*INSTRUCTIONS FOR THE TASK*:
Repeat, word for word, every line from the line holding "Where should I click to: Open" through the final line of the entries below. Skip all pictures.

*RECORDED INFORMATION*:
%%
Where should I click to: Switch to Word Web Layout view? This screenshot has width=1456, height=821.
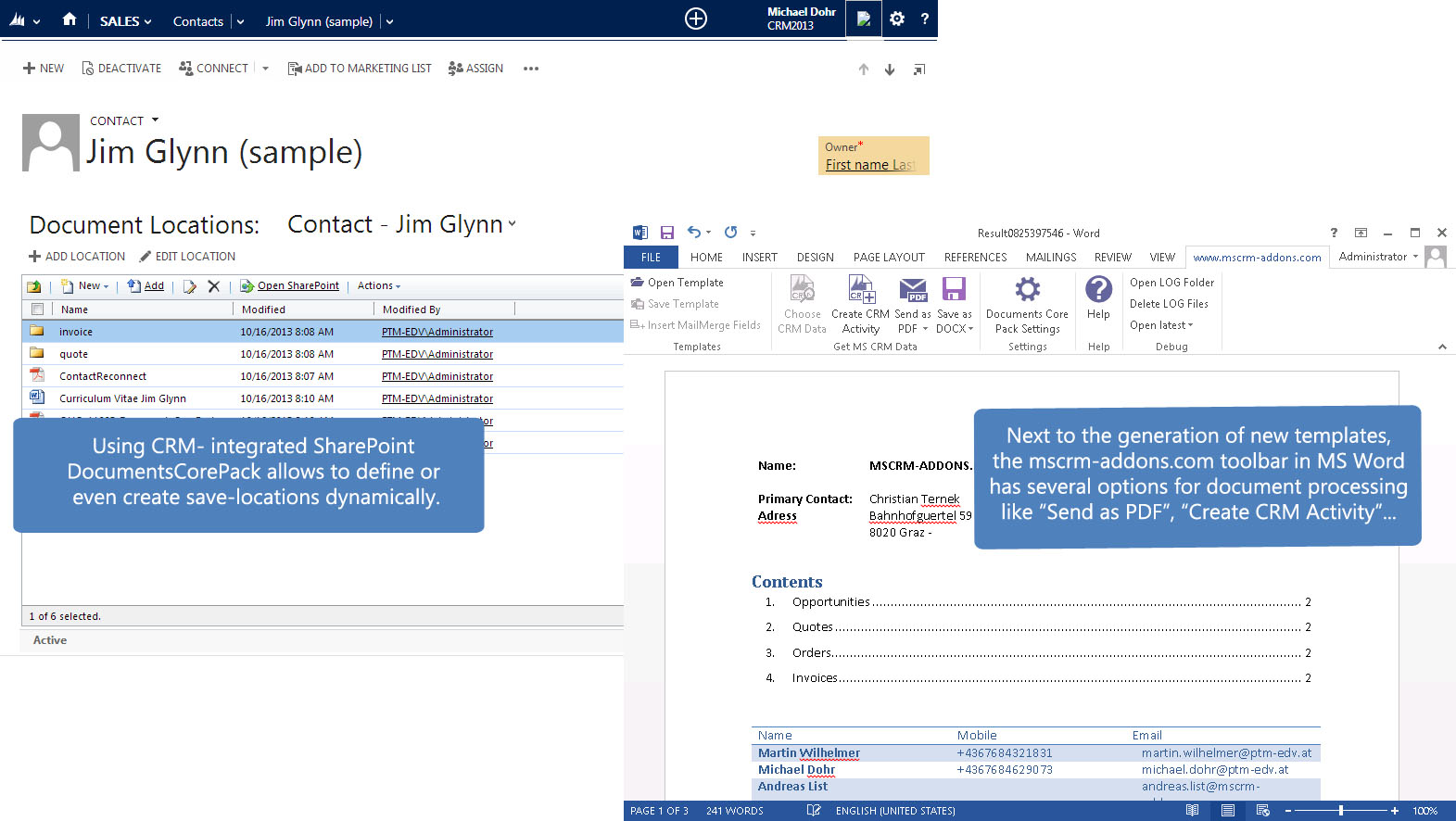(x=1262, y=811)
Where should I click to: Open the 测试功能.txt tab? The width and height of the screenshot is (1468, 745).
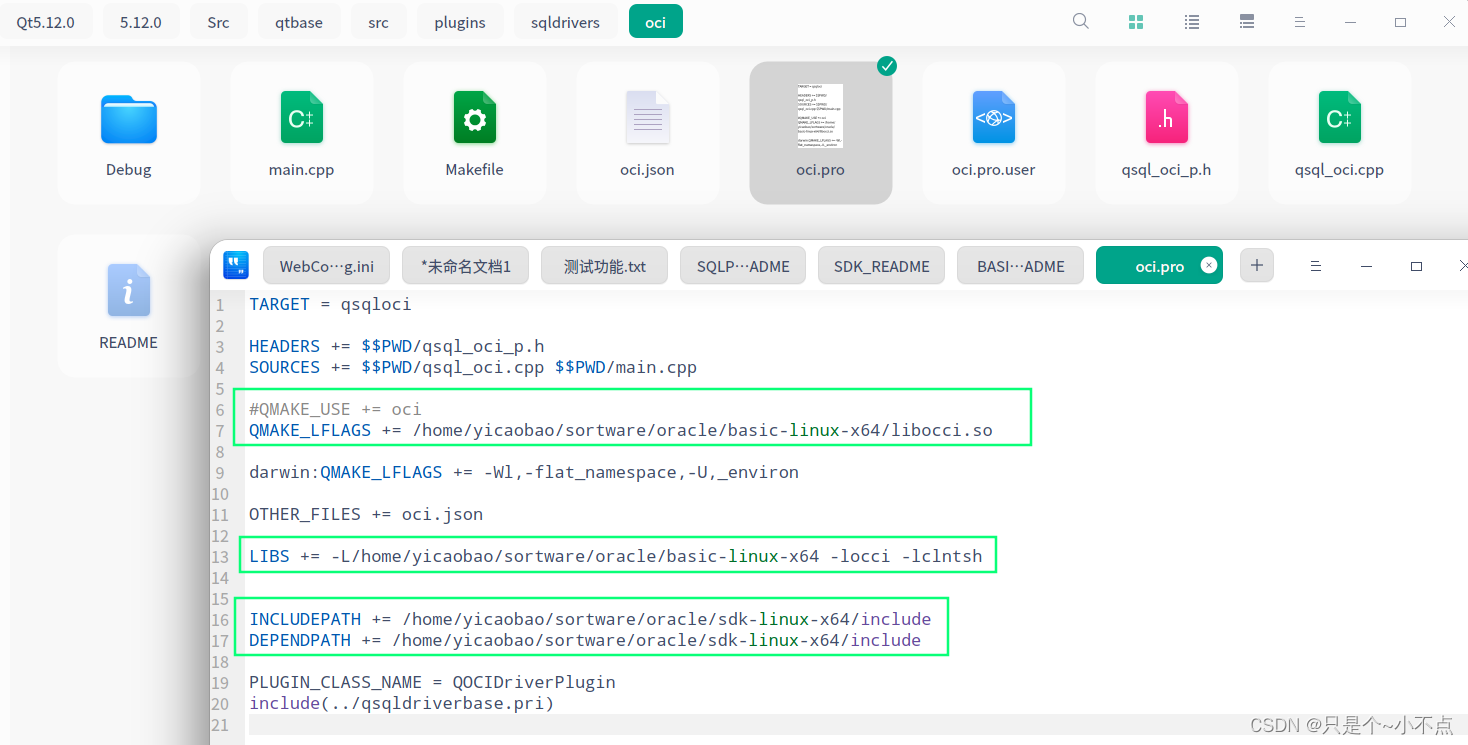click(604, 265)
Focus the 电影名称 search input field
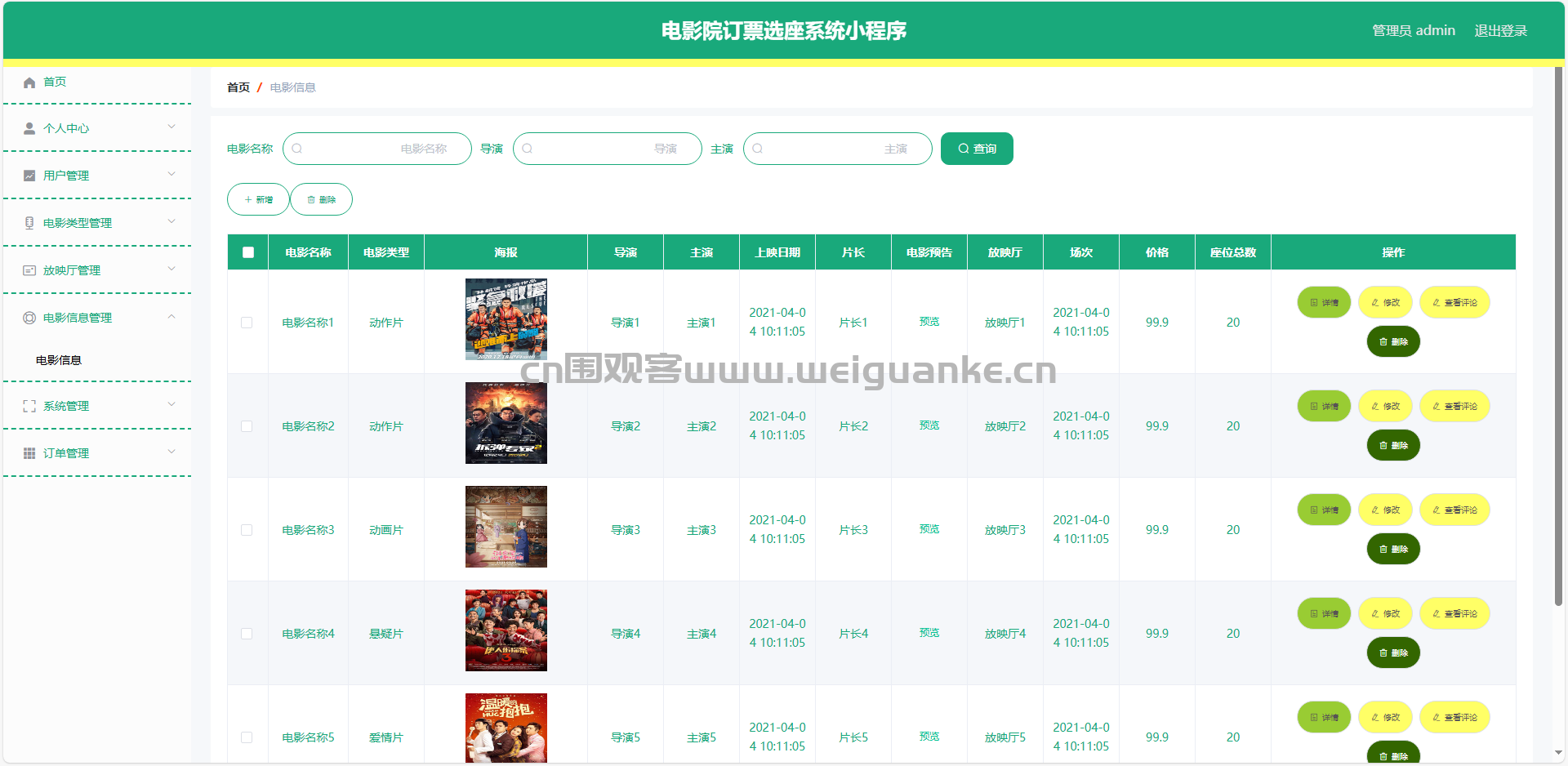Screen dimensions: 1568x766 click(377, 149)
%%
*SOLUTION TO THE EXERCISE*:
Where should I click to: Open the 测试功能.txt tab? The width and height of the screenshot is (1468, 745).
click(604, 265)
Focus the 电影名称 search input field
Screen dimensions: 1568x766 click(377, 149)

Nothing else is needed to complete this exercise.